Helping employees improve their health status and reduce the probability of preventable risks is the single most significant approach to reducing the number and severity of health problems. Health promotion and disease prevention activities such as smoking cessation, high blood pressure detection and control, nutrition counseling, weight management, exercise, back injury prevention, and stress management can all be instrumental in managing health care costs.
Although promotion of healthful employee habits does not necessarily require extensive company resources for the program to be effective, it does require the commitment and encouragement of top management. Some low-cost yet potentially effective activities include such efforts as encouraging exercise and weight control by establishing company running or walking teams, providing space for before or after work aerobics classes, providing low-fat, low-salt foods in the company cafeteria and vending machines, and holding periodic health education and screening programs to teach about and detect serious illnesses. Savings associated with health promotion activities are not often immediate and are smaller the higher the employee turnover rate. Many researchers are convinced, however, that such activities should facilitate a healthier work force and lower total health care expenditures.
Employee assistance programs (EAPs) provide a broad range of services including counseling for marital and family problems, job-related problems, and emotional disturbances as well as alcohol and drug abuse problems. To implement such programs, larger employers frequently employ full- or part-time personnel for in-house counseling and referral of employees to local services. Smaller employers may establish such programs by contracting with an outside consulting service. In lieu of a formal employee assistance program, employers can also encourage self-referral by providing a community resource guide to employees.

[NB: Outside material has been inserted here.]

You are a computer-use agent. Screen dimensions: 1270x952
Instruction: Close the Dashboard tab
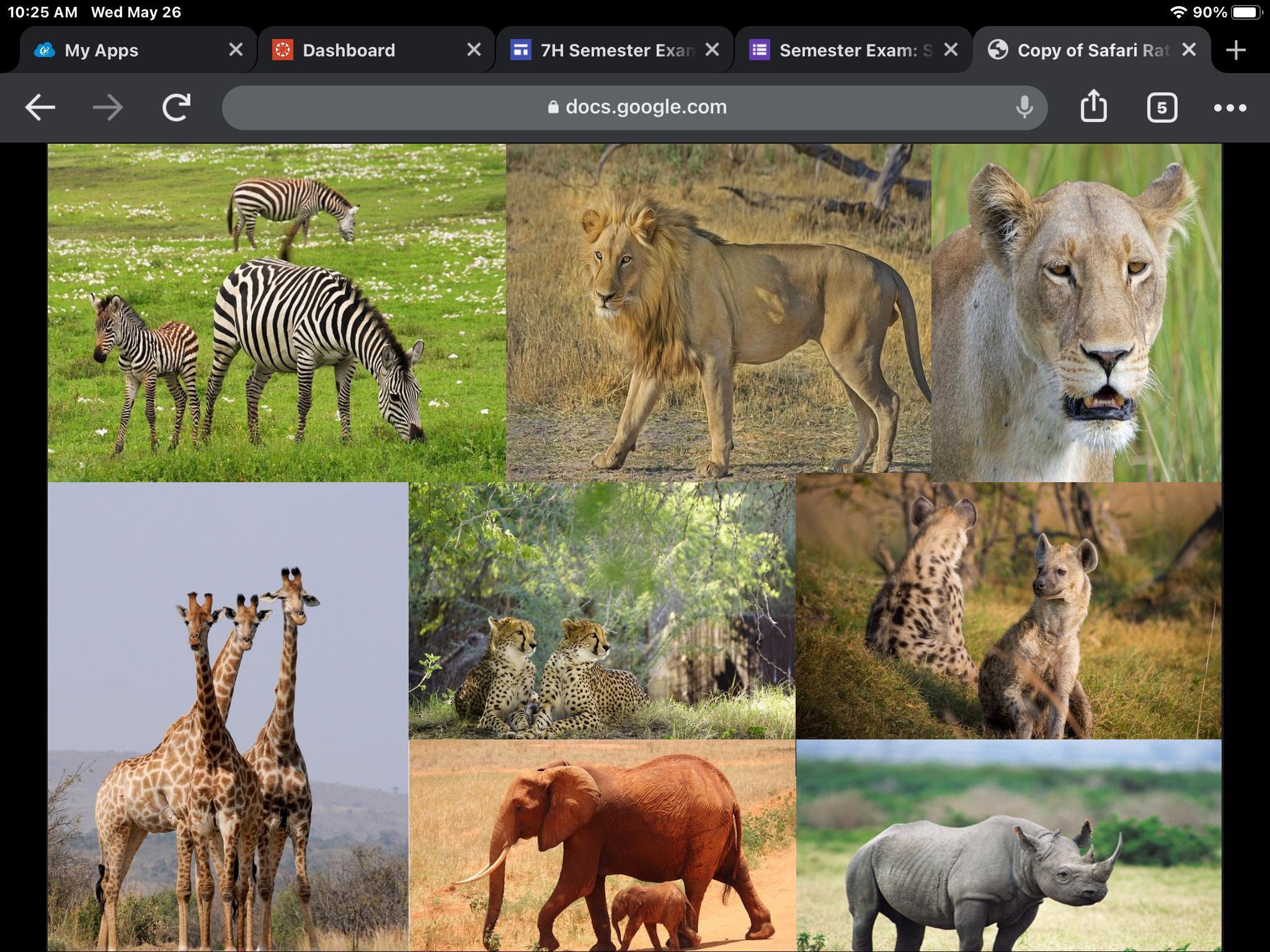pos(474,50)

Maternal and Well-Baby Care Programs
As an increasing number of women of childbearing age have entered the work force, greater emphasis has been given to maternity and children assistance programs as part of corporate health insurance plans. This interest was enhanced by the 1978 Pregnancy Disability Amendments to the 1964 Civil Rights Act requiring that health care benefits for maternity be the same as health care benefits for other conditions. Corporate prenatal programs include expense associated with prenatal/obstetrical, “well-baby” and “well-child” care. Medical costs for low birth-weight and preterm babies can range from $15,000 to over $100,000, compared with roughly $3,000 for the birth of a normal weight baby. In view of the costs involved, corporate prenatal programs can be cost-effective. In addition, sick babies may also delay or prevent a female employee from returning to work. Such services include physical visits, immunizations, well-newborn care, health education, developing screening, clinical, laboratory, and radiological testing.
Birthing Centers
Maternity care is one of the most frequent reasons for hospitalization. The birthing center concept (or hospital short-stay program for maternity) is an effective means of minimizing costs associated with routine maternity care. Birthing centers are usually freestanding facilities separate from a hospital. These facilities, intended for low-risk pregnancies, provide midwifery or maternity services generally delivered by a physician. The mother and child are discharged within 24 hours of delivery in most cases.